Write out the records below once more, exactly and completely.

Material for the task START

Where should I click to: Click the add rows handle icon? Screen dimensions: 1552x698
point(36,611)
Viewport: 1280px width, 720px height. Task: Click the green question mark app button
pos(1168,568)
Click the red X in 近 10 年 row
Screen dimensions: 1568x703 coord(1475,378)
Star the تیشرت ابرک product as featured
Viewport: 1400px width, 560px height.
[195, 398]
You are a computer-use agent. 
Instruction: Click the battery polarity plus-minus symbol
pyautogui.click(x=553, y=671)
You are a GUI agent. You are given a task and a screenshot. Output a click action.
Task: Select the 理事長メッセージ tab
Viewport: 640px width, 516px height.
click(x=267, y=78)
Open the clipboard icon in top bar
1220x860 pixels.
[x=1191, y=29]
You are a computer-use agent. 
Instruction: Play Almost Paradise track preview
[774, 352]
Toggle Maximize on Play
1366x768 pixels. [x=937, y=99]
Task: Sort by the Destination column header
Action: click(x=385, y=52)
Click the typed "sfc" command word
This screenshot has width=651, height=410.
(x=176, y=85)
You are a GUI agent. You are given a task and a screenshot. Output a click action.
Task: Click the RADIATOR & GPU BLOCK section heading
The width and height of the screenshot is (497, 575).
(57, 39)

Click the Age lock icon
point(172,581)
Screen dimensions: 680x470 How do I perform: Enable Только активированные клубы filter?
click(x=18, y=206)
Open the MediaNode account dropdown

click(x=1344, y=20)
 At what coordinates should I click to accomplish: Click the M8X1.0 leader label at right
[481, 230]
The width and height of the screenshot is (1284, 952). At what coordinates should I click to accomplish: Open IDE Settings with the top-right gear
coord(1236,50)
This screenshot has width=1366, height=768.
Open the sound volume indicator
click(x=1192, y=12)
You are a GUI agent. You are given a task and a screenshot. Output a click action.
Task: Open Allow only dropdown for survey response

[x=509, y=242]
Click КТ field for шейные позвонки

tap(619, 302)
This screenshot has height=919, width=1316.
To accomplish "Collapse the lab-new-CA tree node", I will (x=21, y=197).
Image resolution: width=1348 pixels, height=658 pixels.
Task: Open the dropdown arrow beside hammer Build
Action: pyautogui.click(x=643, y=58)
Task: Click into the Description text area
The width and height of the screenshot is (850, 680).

Material for the task END

### Solution to this exercise
Where should I click to: Click the add rows handle icon? Screen dimensions: 1552x698
point(36,611)
Viewport: 1280px width, 720px height. Task: Click the green question mark app button
pos(1168,568)
Click the red X in 近 10 年 row
Screen dimensions: 1568x703 coord(1475,378)
Star the تیشرت ابرک product as featured
Viewport: 1400px width, 560px height.
[195, 398]
You are a computer-use agent. 
Instruction: Click the battery polarity plus-minus symbol
pyautogui.click(x=553, y=671)
You are a GUI agent. You are given a task and a screenshot. Output a click action.
Task: Select the 理事長メッセージ tab
Viewport: 640px width, 516px height.
click(x=267, y=78)
Open the clipboard icon in top bar
1220x860 pixels.
[x=1191, y=29]
You are a computer-use agent. 
Instruction: Play Almost Paradise track preview
[774, 352]
Toggle Maximize on Play
1366x768 pixels. [x=937, y=99]
Task: Sort by the Destination column header
Action: click(x=385, y=52)
Click the typed "sfc" command word
This screenshot has width=651, height=410.
(x=176, y=85)
You are a GUI agent. You are given a task and a screenshot. Output a click action.
Task: Click the RADIATOR & GPU BLOCK section heading
The width and height of the screenshot is (497, 575).
(57, 39)

Click the Age lock icon
point(172,581)
Screen dimensions: 680x470 How do I perform: Enable Только активированные клубы filter?
click(x=18, y=206)
Open the MediaNode account dropdown

click(x=1344, y=20)
 At what coordinates should I click to accomplish: Click the M8X1.0 leader label at right
[481, 230]
The width and height of the screenshot is (1284, 952). At what coordinates should I click to accomplish: Open IDE Settings with the top-right gear
coord(1236,50)
This screenshot has width=1366, height=768.
Open the sound volume indicator
click(x=1192, y=12)
You are a GUI agent. You are given a task and a screenshot. Output a click action.
Task: Open Allow only dropdown for survey response

[x=509, y=242]
Click КТ field for шейные позвонки

tap(619, 302)
This screenshot has height=919, width=1316.
To accomplish "Collapse the lab-new-CA tree node", I will (x=21, y=197).
Image resolution: width=1348 pixels, height=658 pixels.
Task: Open the dropdown arrow beside hammer Build
Action: pyautogui.click(x=643, y=58)
Task: Click into the Description text area
The width and height of the screenshot is (850, 680).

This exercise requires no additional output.